The martial arts of jiu-jitsu, a sport that has gained popularity in recent years, is a discipline that is “unbiased by gender, age, size or physical ability, and focuses on pushing an opponent to the ground to neutralize any force or size that the opponent may impose,” Southichak said.

“It has been shown to help individuals physically, mentally, spiritually, socially and psychologically throughout one’s life as well,” he said, “with culture engendering a sense of acceptance and camaraderie.”

Tissot said the Air Force’s fitness and sports programs, such as the Athletic of the Year program, emphasize the importance of mission success through continued dedication and hard work, and the importance of maintaining an active, healthy lifestyle.

Our sports and fitness programs are designed to allow pilots and guardians To achieve their sporting goals, stay flexible both personally and professionally, and ultimately that increases our readiness for our mission,” said Tissot.

When it comes to the importance of athletics for building better, stronger, and more resilient pilots, Curtis said, “I’ve learned to build a process I love, and then do my best to let that process work.
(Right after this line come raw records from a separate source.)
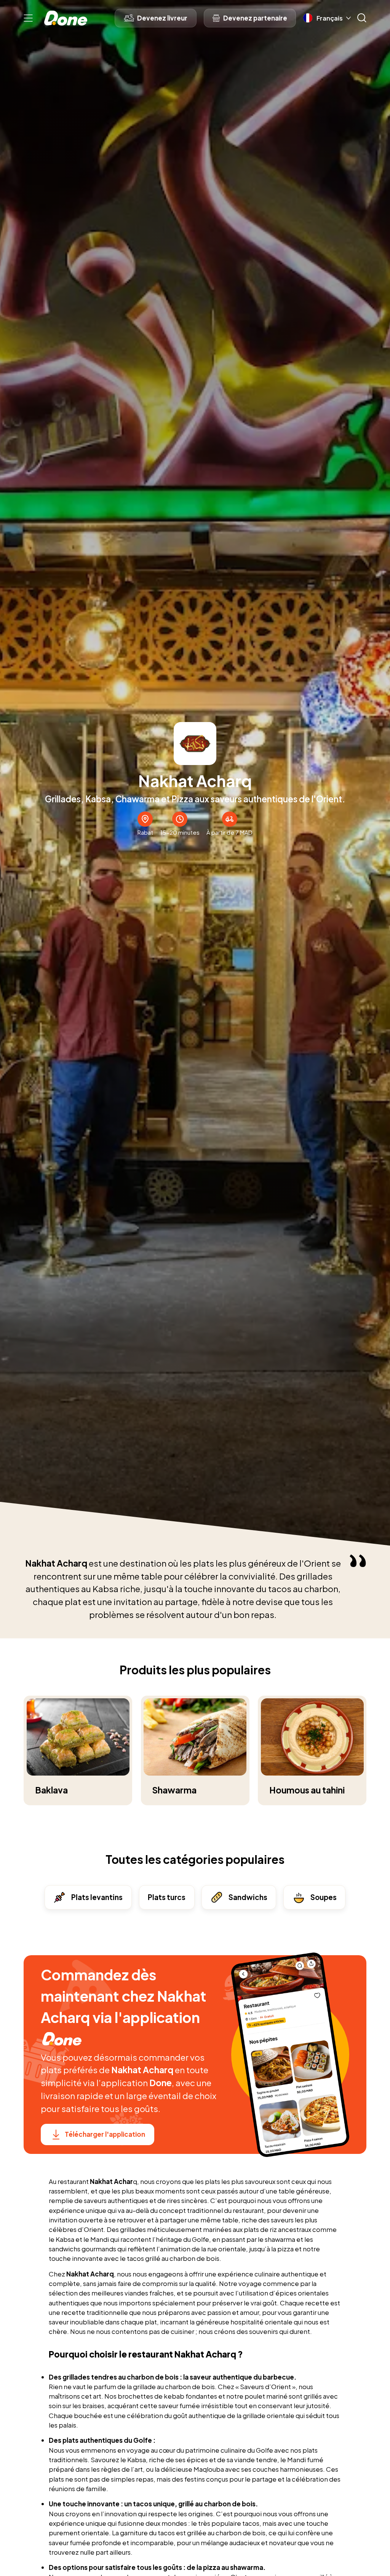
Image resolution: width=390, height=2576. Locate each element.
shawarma (280, 2239)
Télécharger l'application (105, 2134)
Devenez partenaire (255, 18)
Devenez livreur (162, 18)
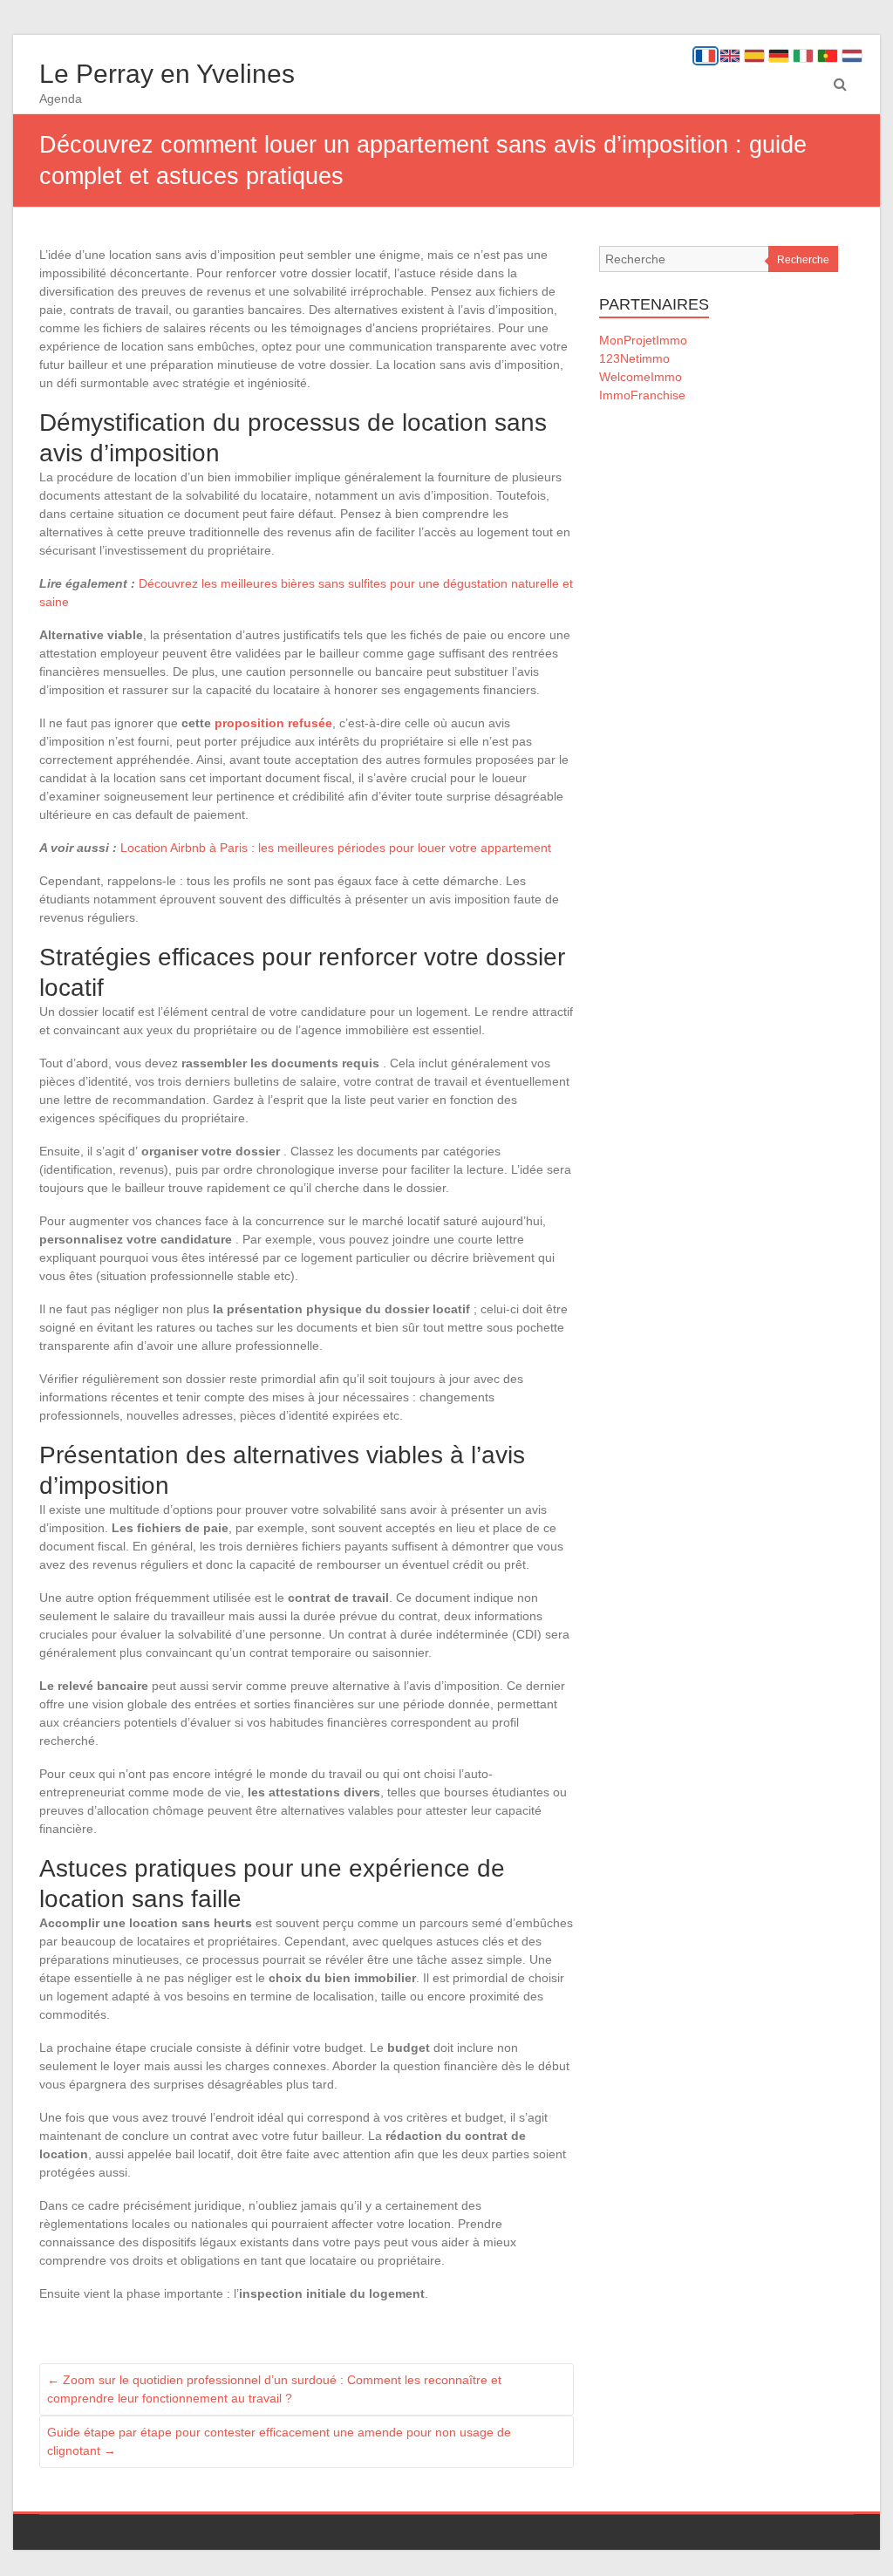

It’s not a great training day, but it’s a daily monotonous day to work toward an athletic goal that builds resilience.”

“I can’t speak for all pilots, but I know I feel better after pumping some endorphins into my body,” she said.

Southichak has said throughout his life that athletics helped him ensure that he was not satisfied with him.

“I’ve always pushed with the status quo and made sure I was ‘fit to fight’,” Southchuck said. I constantly preach to my pilots that we should never accept mediocrity but chase excellence.”